Some studies do suggest the change of water relative permeability during foam flow in porous media; although the exact relation is not clear. De Vries and Wit15 predicted that the water relative permeability at high-quality regime does not monotonically increase with water saturation. In the experiments of Aarra et al.16, the water relative permeability after foam injection for both N2 and CO2 foams experienced a significant reduction with an implication that foam can be used to divert liquid among layers. Rossen and Boeije17 closely examined the data presented by Persoff et al.18 and Ma et al.19 and concluded that the data are not consistent with the approximation that liquid relative permeability is not affected by foam properties. They emphasized that accurate measurements of liquid saturation and relative permeability are key to upscale the steady-state foam data to a surfactant-alternating-gas (SAG) flood.

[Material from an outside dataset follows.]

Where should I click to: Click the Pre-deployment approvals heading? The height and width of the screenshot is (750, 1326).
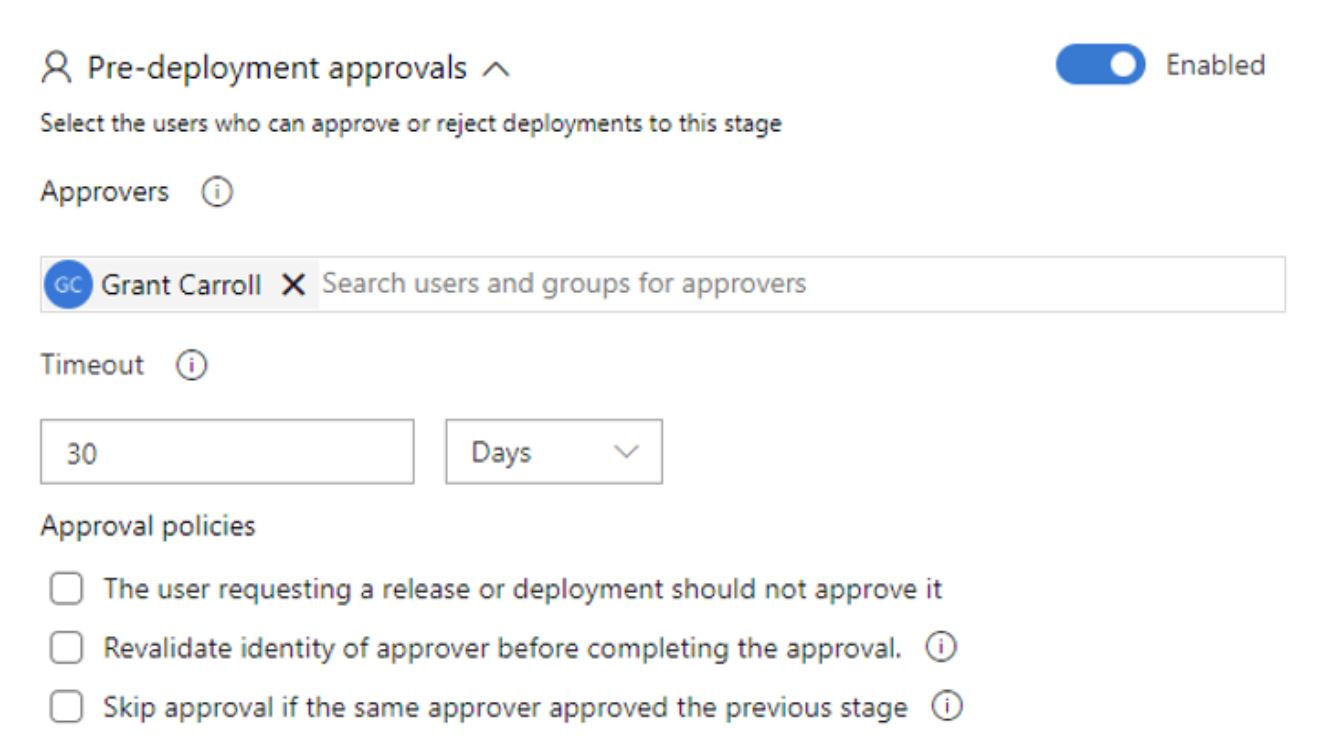pyautogui.click(x=277, y=68)
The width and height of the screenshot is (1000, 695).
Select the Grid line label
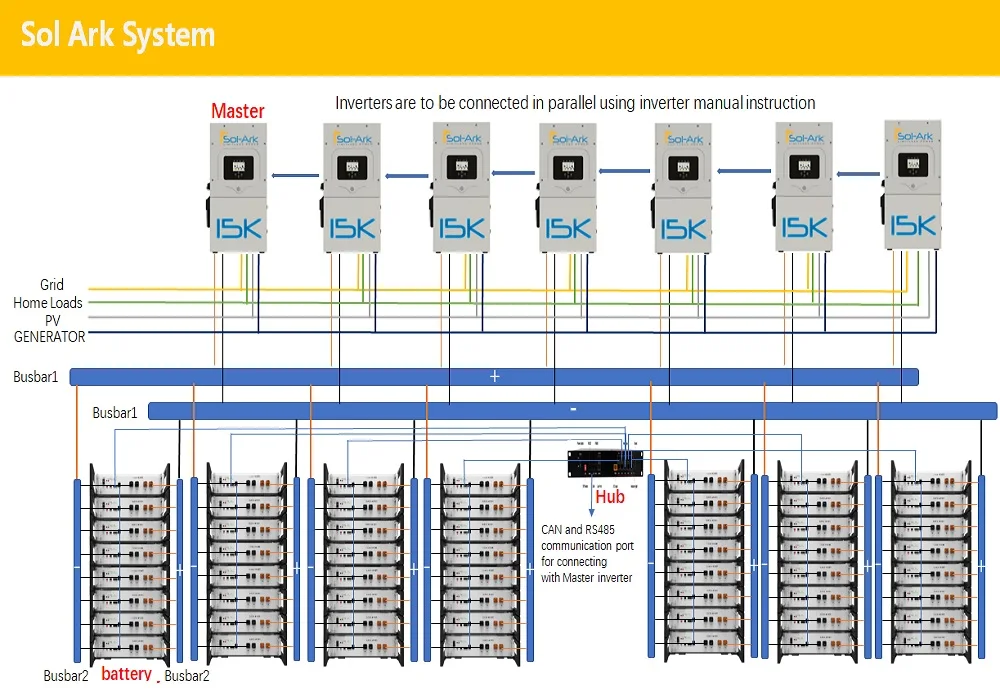[x=52, y=286]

There is a lack of a systematic and comprehensive study on the effect of surfactant concentration and foam properties on the liquid relative permeability in presence of foam. Therefore, it is our objective to approach this problem by conducting foam-injection experiments with different surfactant types and concentrations. A medical CT scanner is used to obtain accurate liquid-saturation profiles at steady-state condition (key parameter in estimation of the relative-permeability functions and foam parameters) during the co-injection of gas and surfactant into a Bentheimer sandstone core.

Materials and Methods

Material

Anionic C14–16 Alpha Olefin Sulfonate (AOS, Stepan) and amphoteric Capryl/Capramidopropyl Betaine (Amphosol, Stepan) are used as received. Nitrogen is supplied from a 200-bar gas cylinder with a purity of 99.98%. Isopropyl alcohol with a purity of 99.7% is used to “kill” the foam after each experiment. The critical micelle concentration (CMC) of AOS and Amphosol in demineralized water are measured to 0.08 wt% and 0.002 wt%, respectively. Surface tensions of 38.4 ± 1, 32.5 ± 1, and 33.9 ± 1 mN/m are measured for the solutions with AOS concentrations of 0.03, 0.10, an 0.50 wt%, respectively. The surface tension of the 0.50 wt% Amphosol surfactant solution is measured to be 33.4 ± 1 mN/m.

Experimental setup

The core-flood experiments are performed in a set-up shown schematically in Fig. 2. A Bentheimer core (L = 17 cm, D = 3.8 cm, φ = 0.21, permeability = 2.41 × 10−12 m2) is drilled out of an outcrop block and dried in oven for 48 hours. The outside of the cylindrical core is confined by covering it with Araldite epoxy. The glued core is placed into a PEEK (polyether ether ketone) core holder with no space in between, which is suitable for CT-Scan analysis because of its low X-ray attenuation. The confining or overburden pressure equal to the injection pressure is applied. The injected gas-to-liquid ratio is controlled by adjusting the set-points of the pump and the mass-flow controller. Two pressure transducers measure the pressure drops in the middle and over the core length. The outlet of the core holder is connected to a back-pressure regulator to maintain a constant pressure. The experiments are conducted at T = 22 °C and a back pressure of 95 bar. All the measurements are digitally stored every five seconds. A medical CT-scan instrument is used to monitor the saturations. The core holder is installed vertically using a poly-methyl-methacrylate stand at the front edge of the table8,20. Each scan contains four slices, which cover a vertical 2.5 mm thick cross-section from the middle of the core. The resolution of each image is 521 × 521 pixels, with a pixel size of 0.3 × 0.3 mm.

Figure 1
figure 1

The schematic of the experimental set-up.

Figure 2
figure 2

The average liquid-saturation profile in the core with marked entrance and end effects.

Procedure

The leakage-proof setup is flushed with CO2 at atmospheric pressure to remove air from the system and then vacuumed for 12 hours to remove the CO2. Next, 10 to 15 pore volumes of water are injected with increasing steps of 5 bar to a maximum pressure of 20 bar to dissolve and remove the remaining traces of CO2, and fully saturate the core with water. Afterwards, several pore volumes of the surfactant solution are injected to satisfy the adsorption capacity of the rock surface. Nitrogen gas and surfactant solution with different flow rates are co-injected into the core with total flow rate (gas + liquid) of 1.0 ml/min (4 ft/day Darcy velocity). Gas and liquid are coinjected until steady-state pressure drops are obtained. The core is scanned after reaching each steady state (HUfoam).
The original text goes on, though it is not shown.